[START OF TEXT PROVIDED]

Investigating the Modernity of the University Library
Summary
Learning Goals
- construct a reasonable sampling design for the specified population, study objective and budget.
- describe the selected sampling design using appropriate sampling terminology, e.g., strata, clusters, ratio estimation.
- justify the choice of sampling design, e.g., using "optimal allocation" concepts and budget as guidelines for sample size, decisions to use subgroups as strata rather than clusters.
- estimate the parameter of interest and give appropriate standard error.
- state required assumptions, plausibility of these assumptions and impact of probable violations.
Context for Use
Before beginning the project, students need to be familiar with various sampling strategies (design features and appropriate estimators):
- Stratification
- Clustering
- Ratio estimation (optional)
- Complex survey analysis
Description and Teaching Materials
Teaching Notes and Tips
Getting students started. This project can be introduced at any point in the semester, but is probably best after students have learned about stratification and clustering. Encourage students to wander around the library to get familiar with the population. They have likely been to the library before, but haven't looked at it through the lens of this project. It is very easy for students to come up with complex designs, often using stratification and clustering, though they may have difficulty labeling strata and clusters. Correctly identifying strata and clusters will be key to choosing appropriate estimators and to learning to communicate with standard statistical terminology.
Use of online card catalogs. Online catalogs do not provide a good estimation of "new" books as easily as students may think. The target population may not match the online frame exactly. (It is often possible to define the population as "easily accessible" items or items in certain section of the library, which is not necessarily easy to identify from a database.) Ratio estimators using online information can also be encouraged and/or use of online information to guide sample size allocation.

[END OF TEXT PROVIDED]
[START OF GIVEN DATA]

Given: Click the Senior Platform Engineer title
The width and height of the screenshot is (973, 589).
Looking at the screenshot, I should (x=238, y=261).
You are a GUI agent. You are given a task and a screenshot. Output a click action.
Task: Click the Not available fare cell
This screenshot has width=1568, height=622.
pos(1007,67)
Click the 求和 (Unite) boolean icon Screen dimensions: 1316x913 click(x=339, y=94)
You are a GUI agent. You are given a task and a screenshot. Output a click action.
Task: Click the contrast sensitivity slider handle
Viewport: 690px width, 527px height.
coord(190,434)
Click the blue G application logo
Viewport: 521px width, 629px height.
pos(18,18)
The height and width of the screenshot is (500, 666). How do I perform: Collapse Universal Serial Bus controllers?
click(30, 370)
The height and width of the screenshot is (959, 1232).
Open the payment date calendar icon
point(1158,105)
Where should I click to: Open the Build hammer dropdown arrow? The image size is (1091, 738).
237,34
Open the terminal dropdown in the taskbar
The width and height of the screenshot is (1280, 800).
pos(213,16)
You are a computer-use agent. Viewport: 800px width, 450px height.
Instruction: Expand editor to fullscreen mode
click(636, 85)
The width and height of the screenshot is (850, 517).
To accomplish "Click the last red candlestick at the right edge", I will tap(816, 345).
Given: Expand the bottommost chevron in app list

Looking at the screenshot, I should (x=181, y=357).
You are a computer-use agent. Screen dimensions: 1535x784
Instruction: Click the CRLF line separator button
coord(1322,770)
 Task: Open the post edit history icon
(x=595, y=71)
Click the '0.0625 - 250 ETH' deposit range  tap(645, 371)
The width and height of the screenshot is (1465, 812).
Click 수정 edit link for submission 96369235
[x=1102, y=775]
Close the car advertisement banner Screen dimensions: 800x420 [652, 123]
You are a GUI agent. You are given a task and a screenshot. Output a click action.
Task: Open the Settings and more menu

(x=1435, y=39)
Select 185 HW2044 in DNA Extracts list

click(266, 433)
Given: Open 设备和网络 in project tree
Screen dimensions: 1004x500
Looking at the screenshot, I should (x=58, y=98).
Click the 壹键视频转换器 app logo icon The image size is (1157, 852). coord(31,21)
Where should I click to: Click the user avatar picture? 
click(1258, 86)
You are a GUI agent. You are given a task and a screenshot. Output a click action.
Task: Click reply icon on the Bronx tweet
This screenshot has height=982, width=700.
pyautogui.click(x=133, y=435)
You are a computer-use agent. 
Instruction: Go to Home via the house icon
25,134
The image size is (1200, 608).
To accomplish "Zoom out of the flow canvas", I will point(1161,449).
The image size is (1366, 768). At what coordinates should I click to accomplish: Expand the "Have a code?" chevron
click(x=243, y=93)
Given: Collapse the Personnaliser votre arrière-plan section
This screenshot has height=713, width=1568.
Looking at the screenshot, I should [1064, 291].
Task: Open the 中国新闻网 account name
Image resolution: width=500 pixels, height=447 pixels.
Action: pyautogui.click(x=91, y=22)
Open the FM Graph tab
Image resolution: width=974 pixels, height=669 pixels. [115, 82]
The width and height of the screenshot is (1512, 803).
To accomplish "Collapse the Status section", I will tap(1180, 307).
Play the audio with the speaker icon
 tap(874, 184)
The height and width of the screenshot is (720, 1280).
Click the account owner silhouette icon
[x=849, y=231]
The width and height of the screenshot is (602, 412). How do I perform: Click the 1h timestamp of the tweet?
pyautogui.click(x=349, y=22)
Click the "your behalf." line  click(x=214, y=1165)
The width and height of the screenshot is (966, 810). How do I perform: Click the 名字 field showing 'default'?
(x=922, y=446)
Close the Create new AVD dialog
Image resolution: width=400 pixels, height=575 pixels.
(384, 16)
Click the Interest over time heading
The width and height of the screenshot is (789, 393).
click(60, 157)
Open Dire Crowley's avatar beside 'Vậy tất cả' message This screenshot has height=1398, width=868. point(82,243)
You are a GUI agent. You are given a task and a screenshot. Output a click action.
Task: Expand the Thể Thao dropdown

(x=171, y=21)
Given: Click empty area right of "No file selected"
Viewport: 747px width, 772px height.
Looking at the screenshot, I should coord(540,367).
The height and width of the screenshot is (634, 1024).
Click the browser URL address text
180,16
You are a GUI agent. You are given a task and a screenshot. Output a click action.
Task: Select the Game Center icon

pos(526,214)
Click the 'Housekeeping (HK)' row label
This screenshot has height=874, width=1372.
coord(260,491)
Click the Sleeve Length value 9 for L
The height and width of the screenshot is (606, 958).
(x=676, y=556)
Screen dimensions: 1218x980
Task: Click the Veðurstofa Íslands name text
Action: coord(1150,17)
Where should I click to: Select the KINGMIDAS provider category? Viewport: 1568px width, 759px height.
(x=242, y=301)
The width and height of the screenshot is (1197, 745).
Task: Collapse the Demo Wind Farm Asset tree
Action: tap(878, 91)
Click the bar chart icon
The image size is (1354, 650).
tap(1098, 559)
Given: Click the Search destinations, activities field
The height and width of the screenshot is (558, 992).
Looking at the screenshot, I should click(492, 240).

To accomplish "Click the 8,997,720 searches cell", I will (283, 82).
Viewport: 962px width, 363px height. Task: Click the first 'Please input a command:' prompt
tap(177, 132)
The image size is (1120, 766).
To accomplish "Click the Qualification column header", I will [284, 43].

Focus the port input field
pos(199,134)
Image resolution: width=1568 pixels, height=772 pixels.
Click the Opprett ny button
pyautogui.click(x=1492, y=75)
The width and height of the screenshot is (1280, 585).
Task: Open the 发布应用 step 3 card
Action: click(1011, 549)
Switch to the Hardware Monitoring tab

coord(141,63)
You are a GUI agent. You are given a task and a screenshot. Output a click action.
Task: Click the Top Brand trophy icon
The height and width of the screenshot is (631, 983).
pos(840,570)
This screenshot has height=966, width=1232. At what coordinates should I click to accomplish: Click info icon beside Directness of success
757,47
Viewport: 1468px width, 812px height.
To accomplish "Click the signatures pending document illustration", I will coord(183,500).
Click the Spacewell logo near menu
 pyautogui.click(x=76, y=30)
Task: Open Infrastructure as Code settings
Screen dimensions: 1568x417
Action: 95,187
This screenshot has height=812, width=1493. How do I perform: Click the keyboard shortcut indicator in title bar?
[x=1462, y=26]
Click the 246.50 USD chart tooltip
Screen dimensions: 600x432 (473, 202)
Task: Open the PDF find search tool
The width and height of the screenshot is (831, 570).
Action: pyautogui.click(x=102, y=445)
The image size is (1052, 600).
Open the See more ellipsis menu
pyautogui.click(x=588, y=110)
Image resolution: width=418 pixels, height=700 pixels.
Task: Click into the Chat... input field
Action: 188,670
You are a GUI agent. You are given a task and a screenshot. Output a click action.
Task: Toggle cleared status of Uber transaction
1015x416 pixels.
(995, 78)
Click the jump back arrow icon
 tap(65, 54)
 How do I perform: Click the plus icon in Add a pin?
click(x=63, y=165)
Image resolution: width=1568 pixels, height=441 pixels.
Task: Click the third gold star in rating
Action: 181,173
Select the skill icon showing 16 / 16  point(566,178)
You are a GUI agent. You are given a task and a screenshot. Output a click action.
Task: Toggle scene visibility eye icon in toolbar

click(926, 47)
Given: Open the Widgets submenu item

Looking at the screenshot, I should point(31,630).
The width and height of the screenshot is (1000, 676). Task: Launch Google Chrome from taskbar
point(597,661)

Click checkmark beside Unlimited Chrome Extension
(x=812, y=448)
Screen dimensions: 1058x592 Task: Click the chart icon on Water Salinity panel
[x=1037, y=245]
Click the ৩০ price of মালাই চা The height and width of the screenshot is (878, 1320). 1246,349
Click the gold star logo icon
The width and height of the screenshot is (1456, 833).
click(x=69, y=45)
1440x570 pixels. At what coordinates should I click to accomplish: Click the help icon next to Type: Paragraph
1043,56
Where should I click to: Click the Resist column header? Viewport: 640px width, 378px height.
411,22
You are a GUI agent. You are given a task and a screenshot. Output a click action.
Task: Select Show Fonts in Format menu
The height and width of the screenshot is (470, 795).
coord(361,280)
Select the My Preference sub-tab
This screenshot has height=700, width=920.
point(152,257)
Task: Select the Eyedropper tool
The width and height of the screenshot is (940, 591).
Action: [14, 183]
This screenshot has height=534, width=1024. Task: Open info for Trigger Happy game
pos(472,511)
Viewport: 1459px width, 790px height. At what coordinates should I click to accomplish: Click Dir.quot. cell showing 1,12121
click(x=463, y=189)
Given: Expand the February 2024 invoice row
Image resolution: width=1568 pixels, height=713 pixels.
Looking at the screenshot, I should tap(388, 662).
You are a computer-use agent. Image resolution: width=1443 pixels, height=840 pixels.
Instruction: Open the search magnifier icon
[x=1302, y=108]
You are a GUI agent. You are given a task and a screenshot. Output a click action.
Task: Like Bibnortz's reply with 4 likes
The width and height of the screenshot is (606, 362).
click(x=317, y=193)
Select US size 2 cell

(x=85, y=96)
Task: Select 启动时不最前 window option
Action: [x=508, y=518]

[END OF GIVEN DATA]

TASK INSTRUCTIONS »
• 1. Answer these from the library project text:
(a) Which sampling strategy is marked as optional?
(b) When is the project probably best introduced?
(c) What do students often have difficulty doing with their designs?
• 2. Can you reproduce the part of the library project text that opens with the words containing "- state required" and closes with "Ratio estimation (optional)"?
• 3. According to the library project text, why might online card catalogs estimate "new" books less easily than students expect? Answer in one to three sentences.

EXPECTED RESULTS »
• 1.
(a) Ratio estimation.
(b) After students have learned about stratification and clustering.
(c) Labeling strata and clusters.

• 2.
- state required assumptions, plausibility of these assumptions and impact of probable violations.
Context for Use
Before beginning the project, students need to be familiar with various sampling strategies (design features and appropriate estimators):
- Stratification
- Clustering
- Ratio estimation (optional)

• 3. The target population may not match the online frame exactly. The population is often defined as "easily accessible" items or items in a certain section of the library, and such items are not necessarily easy to identify from a database.